Valuing people is the first of the Guiding VALUEs. It involves being aware of and supporting personal perspectives, values, beliefs, and preferences incorporating the variety of characteristics that make individuals unique, including race, ethnicity, gender, sexual orientation, age and physical abilities.

Valuing People is made up of two ‘Elements’:

  1. Respecting values and beliefs
  2. Listening to each other

Each Element is then broken down into a set of ‘Actions’, which provide examples of person-centred approaches in four key areas.

1. Respecting values and beliefs

Consumers’ and staff members’ beliefs and preferences are listened to, respected and used in the planning and delivery of support.

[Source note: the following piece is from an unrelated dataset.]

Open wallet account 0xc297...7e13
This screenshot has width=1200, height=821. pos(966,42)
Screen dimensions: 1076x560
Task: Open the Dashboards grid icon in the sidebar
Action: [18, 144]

All people are treated with consideration, and information and practice that is personal or sensitive in nature and is free from intrusion and embarrassment.

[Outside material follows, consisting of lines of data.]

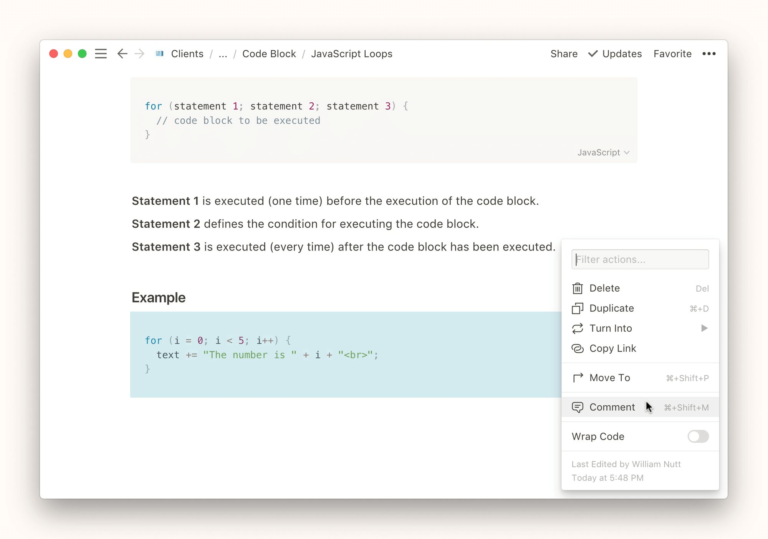This screenshot has width=768, height=539.
Task: Expand the Turn Into submenu
Action: point(704,328)
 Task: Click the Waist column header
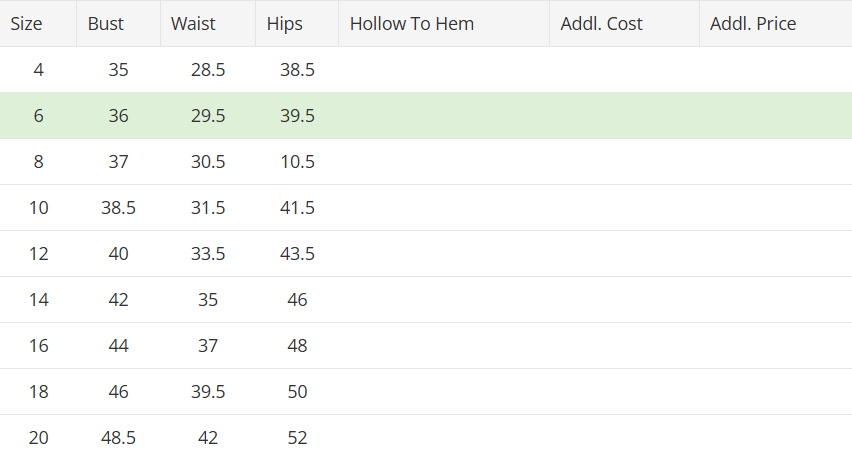pos(208,23)
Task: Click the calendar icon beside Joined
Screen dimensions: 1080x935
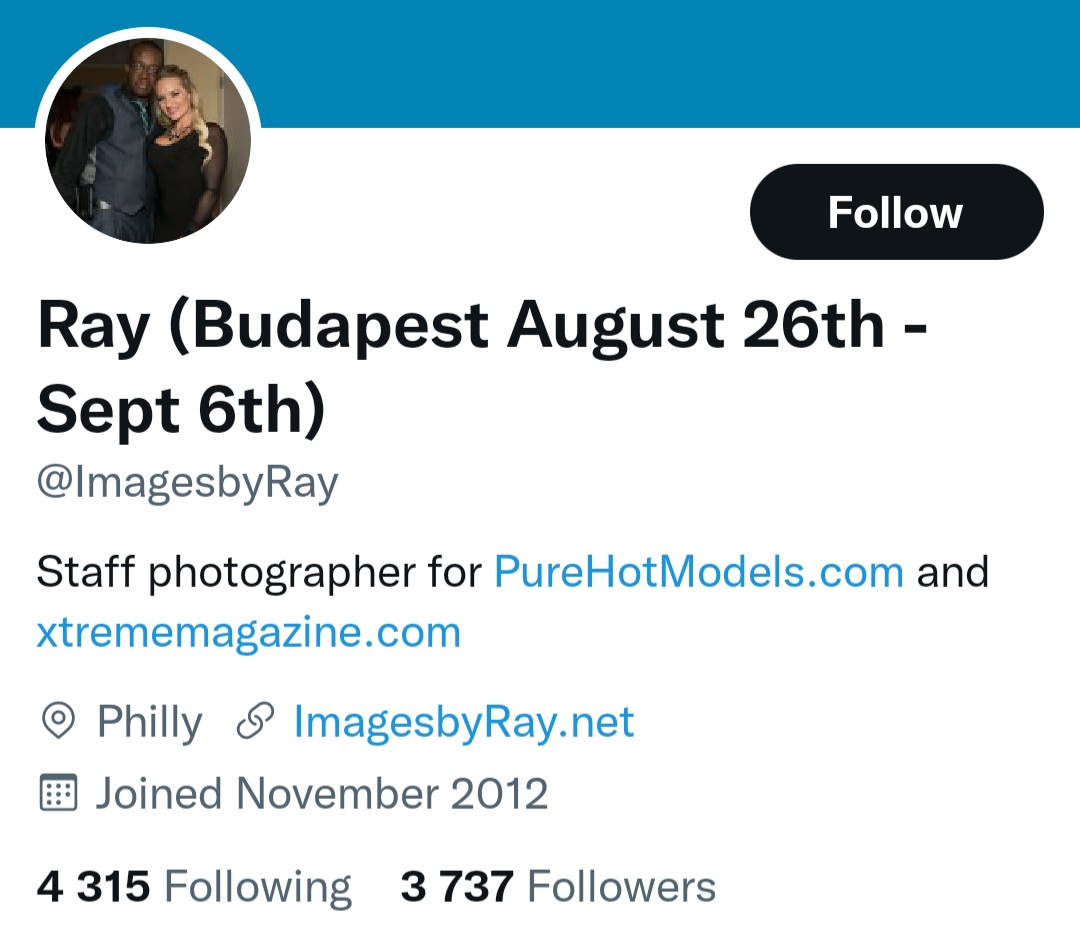Action: click(58, 794)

Working with the consumer and their carers

  • Listen to and respect the values and beliefs of consumers and their carers
  • Promote relationships that are of equal value and mutual respect between staff and consumers and their carers
  • Maintain the dignity, including physical privacy (bodily privacy and personal space) as well as confidentiality and privacy of information of consumers and their carers
  • Recognise consumer’s emotional, spiritual as well as their physical needs
  • Ensure the language used to talk about people is respectful

Working with staff

  • Understand, acknowledge and consider the values, beliefs and expectations of staff
  • Promote dignity and respect in the working environment.

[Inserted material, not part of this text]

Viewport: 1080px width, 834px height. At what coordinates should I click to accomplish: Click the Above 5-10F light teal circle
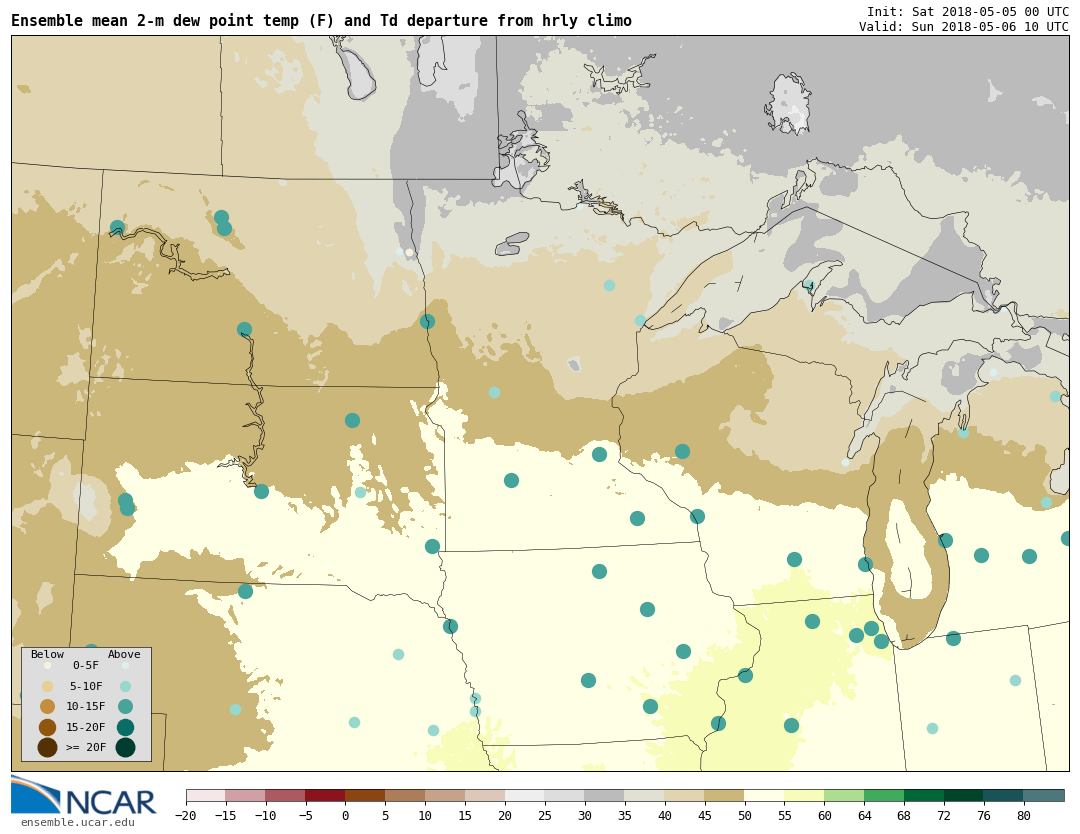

Organisational leadership, systems and culture

  • Identify and support the uniqueness of consumers and their carers through assessment, care planning and review processes
  • Allow adequate time within the scheduled visit for staff to spend time with the person, to get to know them and build rapport
  • Comply with relevant legislation in regards to the storage of and access to health information
  • Advise consumers about how personal information collected is used and shared
  • Comply with relevant legislation in regards to the storage of and access to staff personal information
  • Respond in a positive and respectful way to disclosure of personal information for consumers and staff
  • Recruitment targets workers who share the organisation vision, values and interests

Education and support

Ensure staff:

  • Understand the importance of positive attitudes towards consumers
  • Know how people’s culture and background may inform their values, behaviour and beliefs
  • Understand the principle of ‘informed consent’ and the importance of respecting confidentiality
  • Appreciate individual cultural issues around communication

2. Listening to each other

Listening to and supporting consumers to express their needs and wants and ensuring consumers feel able to complain without fear of retribution.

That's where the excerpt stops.